An Australia-based beekeeper who focuses on native stingless bees has offered fascinating insights into her passion.
New Zealander Becky Cho – who moved to Sydney as a child – took up apiculture during the COVID-19 pandemic.
Becky told NewsX: “I got into beekeeping in January 2022 because I wanted to find a hobby during COVID. I always wanted to be a beekeeper.
“I’ve always found it difficult to commit to a hobby, mainly due to having other responsibilities. But when I fell into beekeeping, it was extremely easy to dedicate my time to it.”
The diagnostic radiographer – whose edutainment Instagram account has more than 600 followers – said she chose to concentrate on native bees as they were stingless and would not need time-consuming maintenance efforts.

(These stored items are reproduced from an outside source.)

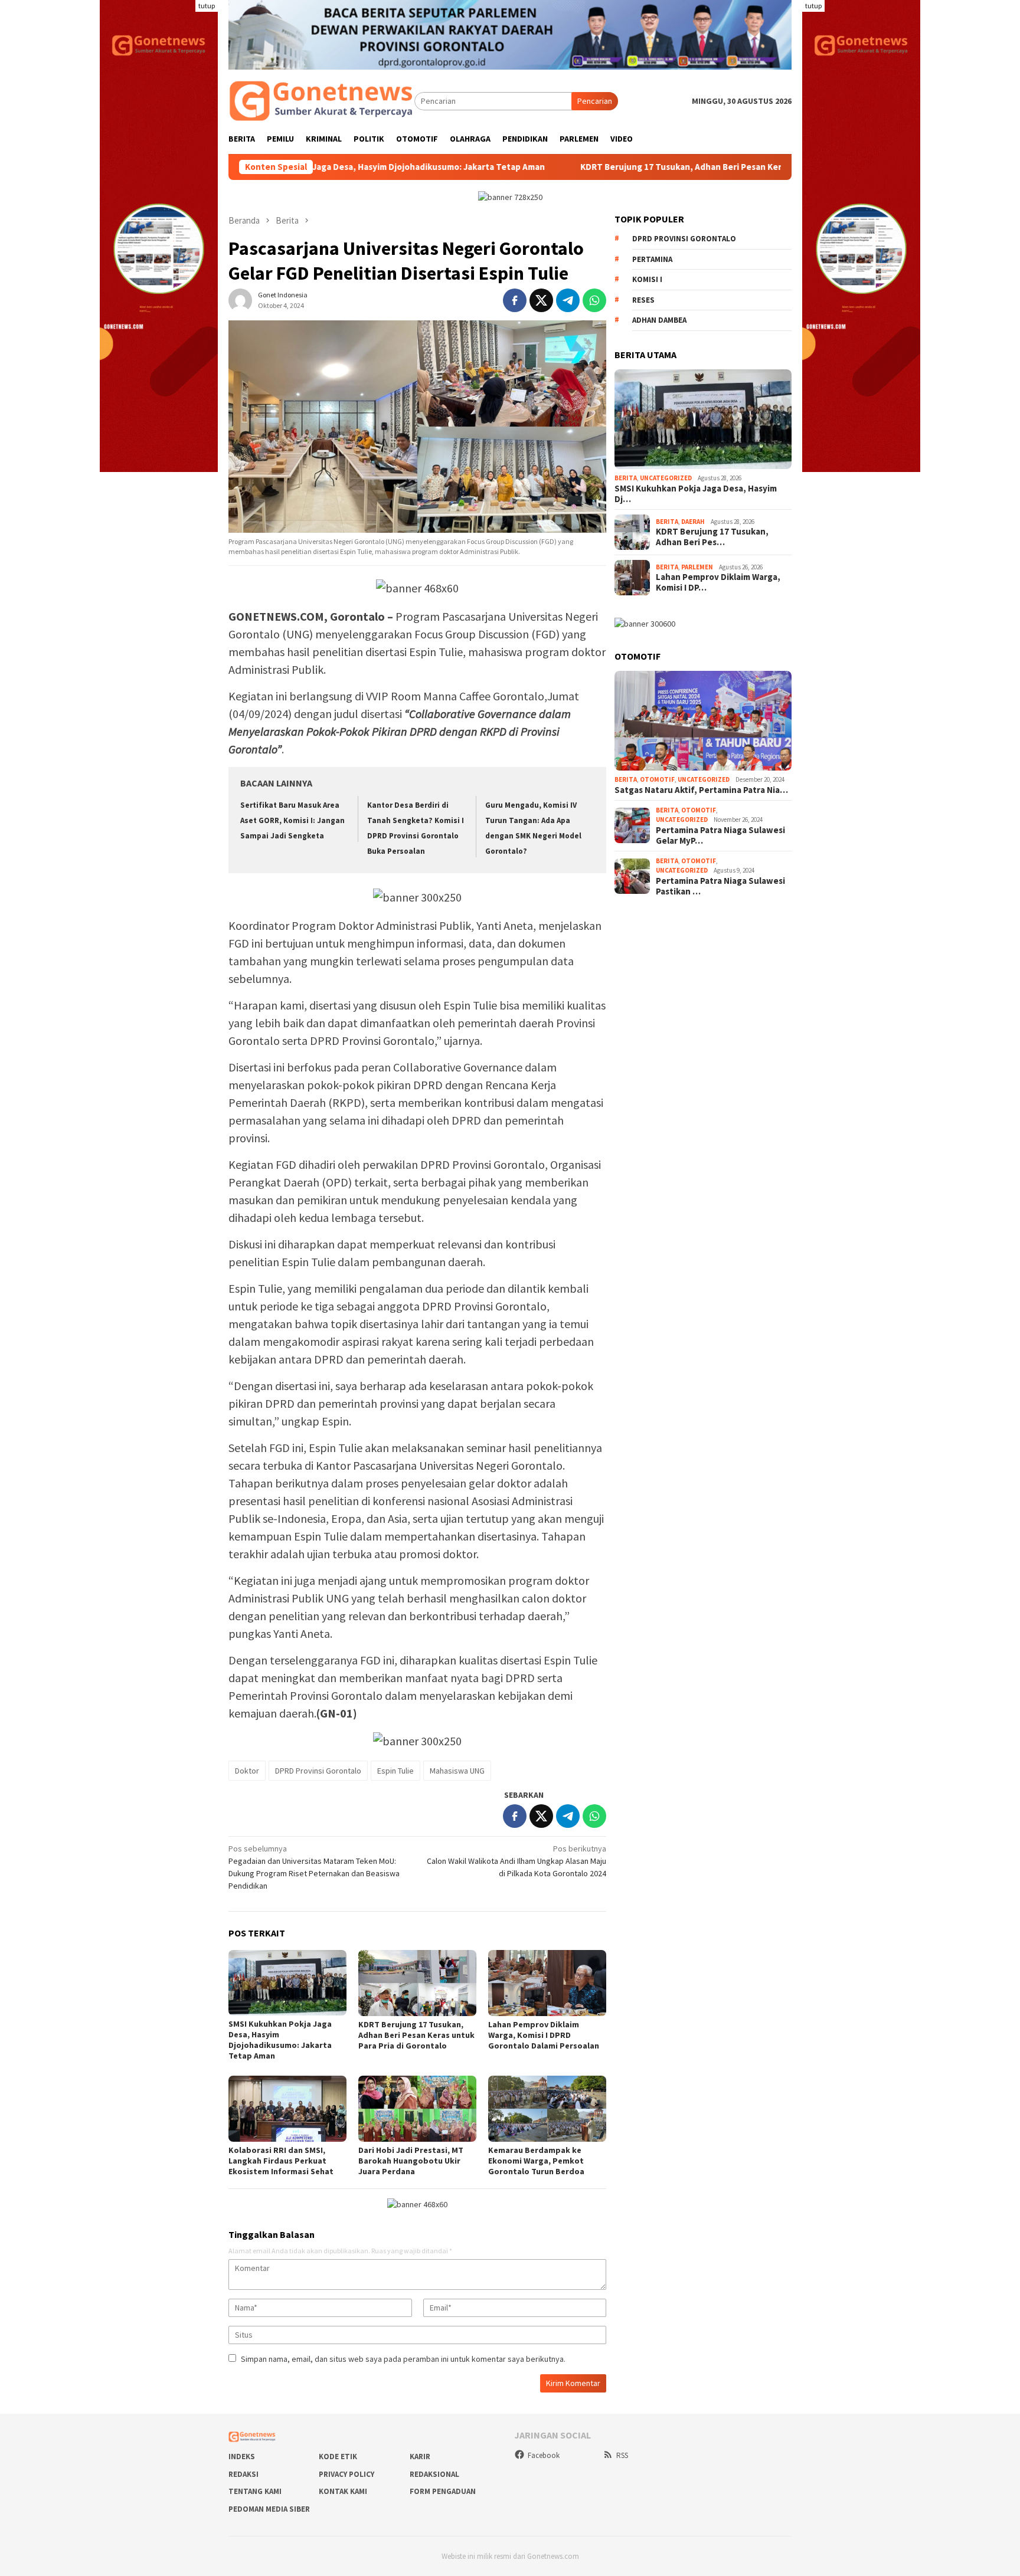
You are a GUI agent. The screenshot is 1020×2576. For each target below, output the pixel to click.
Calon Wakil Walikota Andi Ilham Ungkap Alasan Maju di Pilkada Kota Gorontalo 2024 (516, 1861)
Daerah (693, 521)
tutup (206, 5)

Becky currently manages two Tetragonula carbonaria colonies. This species – which is often called sugarbag bee or bush bee – is a stingless bee which is endemic to the north-east coast of Australia.
The Tetragonula carbonaria worker bee’s body is between 3.9 and 4.3 millimetres long.
Asked to elaborate on the hardest parts of overseeing their activity, Becky said: “The biggest challenge that I face with native bees is the climate. They have very specific conditions in which they will forage. Typically they will venture out only on warm, sunny days with little to no wind.”
The 30-year-old said native bees were “less well-known” but added that she was upbeat due to Sydney councils’ recent hive-hosting initiatives.
Becky explained: “Honeybees such as the European honeybee are excellent at honey production whilst Australian native bees produce far less hence the popularity of the former.”
The beekeeping newbie said she was always keen on expanding her knowledge.
Beaming with enthusiasm, she told NewsX: “At the moment, my main focus is to learn more about the bees that I keep.
“I would like to find out more about educating and budding their hives for later duplication. There’s also the splitting method of duplication which is very interesting and I’m keen to give it a go.”
Becky underlined that she enjoyed the manifold possibilities of how to approach beekeeping.
She said: “I’m mostly beekeeping on my own but my husband will assist if I need help. However, native bees are so self-sufficient. I believe it can be carried out by yourself. This allows you to discover their behaviour and patterns.”
Reflecting on the impact beekeeping has had on herself since she started out around one year ago, Becky explained: “It has given me an appreciation of how such tiny bees are responsible for pollinating vast amounts of different plants.
“The structures they build in their hives are astounding to see. The organisation of the hive is very complex. I will never grasp or fully understand it.”